Alas, “its present form” is now mainly “past form” in the United States and Europe. But our present attempts to revive that devotion will include May crownings, the decoration of Church altars with “flowers of Mary,” family Rosaries each evening, and a “May pilgrimage” to a Marian site.

For instance, yesterday some friends of mine went on pilgrimage with visitors from out of town to the National Shrine – two large families, going chapel to chapel in the main church, stopping to say a different decade of the Rosary at each altar.  We learn love from experiencing love: the ten or so children there, enfolded in the love of Mary, will not later in life need a book to teach them the beauty and significance of that devotion.

The Encyclopedia’s claim, repeated on countless Catholic websites, struck me as a little strange.  What was this “infidelity” among students that was of concern to Father Latomia? (Immorality is clear enough.) Could the devotion really have spread to the entire Catholic world beginning from a handful of Jesuit colleges?
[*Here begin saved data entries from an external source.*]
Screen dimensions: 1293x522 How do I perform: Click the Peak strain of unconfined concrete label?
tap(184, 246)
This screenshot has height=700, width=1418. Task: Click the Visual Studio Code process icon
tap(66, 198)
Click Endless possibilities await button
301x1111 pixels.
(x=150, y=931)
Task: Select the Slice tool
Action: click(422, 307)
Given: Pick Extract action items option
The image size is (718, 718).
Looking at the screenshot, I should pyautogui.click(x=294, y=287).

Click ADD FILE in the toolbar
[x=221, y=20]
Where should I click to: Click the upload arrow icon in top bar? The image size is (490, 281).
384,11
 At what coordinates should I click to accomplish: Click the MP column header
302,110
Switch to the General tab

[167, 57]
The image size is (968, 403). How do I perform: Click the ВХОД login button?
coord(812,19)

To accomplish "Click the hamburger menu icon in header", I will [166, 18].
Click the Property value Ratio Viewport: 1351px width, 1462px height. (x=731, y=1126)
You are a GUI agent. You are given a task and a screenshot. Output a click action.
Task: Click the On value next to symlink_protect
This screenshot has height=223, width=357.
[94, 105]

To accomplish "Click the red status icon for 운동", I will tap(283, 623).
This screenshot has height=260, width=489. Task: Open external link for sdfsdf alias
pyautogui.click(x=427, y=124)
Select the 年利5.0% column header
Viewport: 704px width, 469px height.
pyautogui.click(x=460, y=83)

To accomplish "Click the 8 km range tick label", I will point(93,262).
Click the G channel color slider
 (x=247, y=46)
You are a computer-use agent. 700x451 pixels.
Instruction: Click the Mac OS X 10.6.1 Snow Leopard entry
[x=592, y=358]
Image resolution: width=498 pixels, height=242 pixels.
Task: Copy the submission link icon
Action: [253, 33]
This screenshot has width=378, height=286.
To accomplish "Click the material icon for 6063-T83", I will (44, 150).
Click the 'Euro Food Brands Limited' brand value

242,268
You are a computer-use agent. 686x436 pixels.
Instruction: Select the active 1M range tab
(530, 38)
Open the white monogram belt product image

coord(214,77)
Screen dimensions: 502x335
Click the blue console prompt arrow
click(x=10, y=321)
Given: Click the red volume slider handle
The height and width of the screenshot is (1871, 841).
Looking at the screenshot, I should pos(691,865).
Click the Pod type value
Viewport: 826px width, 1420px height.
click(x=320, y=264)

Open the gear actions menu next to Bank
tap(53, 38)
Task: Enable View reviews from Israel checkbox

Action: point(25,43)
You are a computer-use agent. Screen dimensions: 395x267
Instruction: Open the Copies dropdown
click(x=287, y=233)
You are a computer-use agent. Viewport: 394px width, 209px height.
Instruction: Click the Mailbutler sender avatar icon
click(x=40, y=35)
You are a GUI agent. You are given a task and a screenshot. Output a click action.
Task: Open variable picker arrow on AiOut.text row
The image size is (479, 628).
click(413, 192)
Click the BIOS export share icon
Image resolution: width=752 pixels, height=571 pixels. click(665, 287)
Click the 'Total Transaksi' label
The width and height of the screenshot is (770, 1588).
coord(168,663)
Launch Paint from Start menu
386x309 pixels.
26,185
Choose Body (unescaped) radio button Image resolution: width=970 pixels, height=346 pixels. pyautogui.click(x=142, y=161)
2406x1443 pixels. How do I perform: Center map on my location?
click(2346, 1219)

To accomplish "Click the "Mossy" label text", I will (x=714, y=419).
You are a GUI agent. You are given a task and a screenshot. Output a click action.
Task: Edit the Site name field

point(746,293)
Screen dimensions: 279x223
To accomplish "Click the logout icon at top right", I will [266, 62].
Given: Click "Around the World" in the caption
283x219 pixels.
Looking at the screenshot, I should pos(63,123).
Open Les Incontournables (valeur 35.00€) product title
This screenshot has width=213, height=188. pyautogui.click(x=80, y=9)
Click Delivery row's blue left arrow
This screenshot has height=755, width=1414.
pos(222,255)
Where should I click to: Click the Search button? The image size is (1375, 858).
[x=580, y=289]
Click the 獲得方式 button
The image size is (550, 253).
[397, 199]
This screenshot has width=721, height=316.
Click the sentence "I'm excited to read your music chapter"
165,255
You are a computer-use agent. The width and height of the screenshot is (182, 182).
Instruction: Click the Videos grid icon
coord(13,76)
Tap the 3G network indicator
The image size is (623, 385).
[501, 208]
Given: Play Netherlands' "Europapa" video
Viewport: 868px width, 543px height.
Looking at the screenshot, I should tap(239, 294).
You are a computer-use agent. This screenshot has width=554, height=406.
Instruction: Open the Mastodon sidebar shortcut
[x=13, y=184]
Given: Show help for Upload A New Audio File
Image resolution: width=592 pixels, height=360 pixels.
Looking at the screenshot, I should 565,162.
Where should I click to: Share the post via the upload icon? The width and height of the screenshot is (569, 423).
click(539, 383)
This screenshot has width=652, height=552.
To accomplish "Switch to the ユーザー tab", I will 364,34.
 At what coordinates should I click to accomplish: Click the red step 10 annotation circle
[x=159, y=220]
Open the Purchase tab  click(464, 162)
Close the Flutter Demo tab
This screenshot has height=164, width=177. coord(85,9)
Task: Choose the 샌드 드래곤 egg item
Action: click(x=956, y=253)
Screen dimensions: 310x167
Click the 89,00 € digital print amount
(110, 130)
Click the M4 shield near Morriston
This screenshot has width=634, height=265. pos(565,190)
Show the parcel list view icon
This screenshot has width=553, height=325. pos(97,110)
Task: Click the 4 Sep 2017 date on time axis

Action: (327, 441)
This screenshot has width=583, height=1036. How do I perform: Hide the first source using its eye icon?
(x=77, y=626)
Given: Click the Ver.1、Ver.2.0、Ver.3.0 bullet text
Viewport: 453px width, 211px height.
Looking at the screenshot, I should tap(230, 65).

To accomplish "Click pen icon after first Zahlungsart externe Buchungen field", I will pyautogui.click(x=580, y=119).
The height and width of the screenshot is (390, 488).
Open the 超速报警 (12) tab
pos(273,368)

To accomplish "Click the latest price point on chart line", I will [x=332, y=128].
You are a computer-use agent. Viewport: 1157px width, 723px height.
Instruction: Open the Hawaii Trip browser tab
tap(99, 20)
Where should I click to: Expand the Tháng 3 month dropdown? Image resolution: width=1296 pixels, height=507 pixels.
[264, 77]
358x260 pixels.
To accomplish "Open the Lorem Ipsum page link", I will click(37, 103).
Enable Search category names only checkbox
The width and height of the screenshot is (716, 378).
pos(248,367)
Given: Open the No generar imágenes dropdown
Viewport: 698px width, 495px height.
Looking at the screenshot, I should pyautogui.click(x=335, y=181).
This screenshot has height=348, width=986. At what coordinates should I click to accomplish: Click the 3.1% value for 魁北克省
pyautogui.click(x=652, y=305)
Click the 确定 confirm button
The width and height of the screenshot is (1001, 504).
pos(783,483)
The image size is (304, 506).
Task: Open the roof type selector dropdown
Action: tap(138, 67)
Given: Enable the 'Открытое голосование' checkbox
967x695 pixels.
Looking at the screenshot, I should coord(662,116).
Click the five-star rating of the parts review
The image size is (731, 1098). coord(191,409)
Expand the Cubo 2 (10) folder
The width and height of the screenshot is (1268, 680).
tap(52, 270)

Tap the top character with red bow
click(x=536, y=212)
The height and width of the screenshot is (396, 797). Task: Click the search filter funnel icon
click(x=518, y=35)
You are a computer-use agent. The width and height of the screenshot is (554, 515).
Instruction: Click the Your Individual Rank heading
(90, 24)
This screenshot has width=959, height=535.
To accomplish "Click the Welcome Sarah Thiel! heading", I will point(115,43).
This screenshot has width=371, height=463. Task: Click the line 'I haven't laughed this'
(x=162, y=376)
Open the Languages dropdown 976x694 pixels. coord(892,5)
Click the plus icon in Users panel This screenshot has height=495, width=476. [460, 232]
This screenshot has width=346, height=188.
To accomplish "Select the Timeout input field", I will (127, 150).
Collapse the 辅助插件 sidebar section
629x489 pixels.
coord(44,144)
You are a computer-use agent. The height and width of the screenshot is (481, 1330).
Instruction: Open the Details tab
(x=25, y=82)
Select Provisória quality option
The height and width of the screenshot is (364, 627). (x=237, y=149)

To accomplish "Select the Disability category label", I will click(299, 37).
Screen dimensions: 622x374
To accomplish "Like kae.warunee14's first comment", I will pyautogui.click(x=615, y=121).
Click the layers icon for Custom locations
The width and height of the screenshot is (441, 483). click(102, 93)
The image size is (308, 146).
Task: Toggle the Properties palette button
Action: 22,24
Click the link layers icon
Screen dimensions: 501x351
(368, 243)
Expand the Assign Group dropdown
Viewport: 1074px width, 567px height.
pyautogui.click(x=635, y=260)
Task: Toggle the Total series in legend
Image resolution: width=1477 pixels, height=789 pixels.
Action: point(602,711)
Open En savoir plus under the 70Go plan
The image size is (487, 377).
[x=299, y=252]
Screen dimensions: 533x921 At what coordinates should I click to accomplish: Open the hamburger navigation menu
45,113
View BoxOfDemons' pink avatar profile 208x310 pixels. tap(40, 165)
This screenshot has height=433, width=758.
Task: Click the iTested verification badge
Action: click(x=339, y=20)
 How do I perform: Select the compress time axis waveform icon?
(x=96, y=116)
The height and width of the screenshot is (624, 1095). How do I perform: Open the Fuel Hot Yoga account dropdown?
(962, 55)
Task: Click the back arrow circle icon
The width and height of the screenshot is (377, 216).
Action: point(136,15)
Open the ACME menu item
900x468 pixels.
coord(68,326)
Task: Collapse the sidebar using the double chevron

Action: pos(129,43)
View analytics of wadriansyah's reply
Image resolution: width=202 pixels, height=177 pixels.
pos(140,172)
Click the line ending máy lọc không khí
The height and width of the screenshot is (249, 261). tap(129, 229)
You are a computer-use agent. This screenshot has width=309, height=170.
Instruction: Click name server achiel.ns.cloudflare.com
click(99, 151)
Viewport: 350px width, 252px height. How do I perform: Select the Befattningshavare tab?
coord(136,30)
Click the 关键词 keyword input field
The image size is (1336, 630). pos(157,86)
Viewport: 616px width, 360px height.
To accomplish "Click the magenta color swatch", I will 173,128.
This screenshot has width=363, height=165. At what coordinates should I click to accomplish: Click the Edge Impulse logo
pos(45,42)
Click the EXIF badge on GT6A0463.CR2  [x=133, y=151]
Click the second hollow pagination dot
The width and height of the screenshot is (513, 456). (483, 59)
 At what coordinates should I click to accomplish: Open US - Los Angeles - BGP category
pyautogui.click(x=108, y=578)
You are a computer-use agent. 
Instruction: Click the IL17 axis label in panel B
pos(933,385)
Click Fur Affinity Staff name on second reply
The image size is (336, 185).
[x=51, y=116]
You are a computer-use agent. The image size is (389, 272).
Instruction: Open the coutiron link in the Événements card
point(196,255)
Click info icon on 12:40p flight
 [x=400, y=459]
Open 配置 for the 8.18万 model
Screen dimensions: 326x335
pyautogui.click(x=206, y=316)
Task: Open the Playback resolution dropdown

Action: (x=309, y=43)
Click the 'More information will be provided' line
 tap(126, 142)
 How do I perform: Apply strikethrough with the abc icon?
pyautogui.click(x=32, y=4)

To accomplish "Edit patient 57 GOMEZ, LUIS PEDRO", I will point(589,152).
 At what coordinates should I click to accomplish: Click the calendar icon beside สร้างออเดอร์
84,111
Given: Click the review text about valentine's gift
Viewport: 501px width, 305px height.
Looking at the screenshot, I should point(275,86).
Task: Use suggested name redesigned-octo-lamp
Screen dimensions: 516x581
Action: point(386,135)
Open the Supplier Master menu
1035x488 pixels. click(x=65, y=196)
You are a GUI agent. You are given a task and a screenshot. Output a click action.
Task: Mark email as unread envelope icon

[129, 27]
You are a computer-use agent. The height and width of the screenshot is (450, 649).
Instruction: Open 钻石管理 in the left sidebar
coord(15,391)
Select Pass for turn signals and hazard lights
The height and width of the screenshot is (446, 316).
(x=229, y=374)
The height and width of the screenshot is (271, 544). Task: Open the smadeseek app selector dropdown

I wanted to verify that claim, which – if I may add a detail that would please Fr. Schall – rests solely on the authority of a certain Reinhold Albers and his 1890 “Flower Wreaths on the Feasts of God and his Saints” (Blüthenkränze auf d. Festtage Gottes und seiner Heiligen).  The book is apparently not held by any U.S. library and is not yet digitized, so I was stumped.

And yet the devotion stands, whether or not the claim is true.  It’s not as if today a parish will crown a statue of Mary because of Father Latomia and his vow. The May devotion has been compelling on its own, from the earliest days of the Church.  Christian instincts sense that there is something right about it.

Already in the 5thcentury, if not earlier, Christians were devoting a day in the spring to a major feast of Our Lady, regarded as a bookend to a feast celebrating the Assumption in August.

And Father Latomia’s initiative could not have been so effective (if it was), unless Catholics already sensed it was right.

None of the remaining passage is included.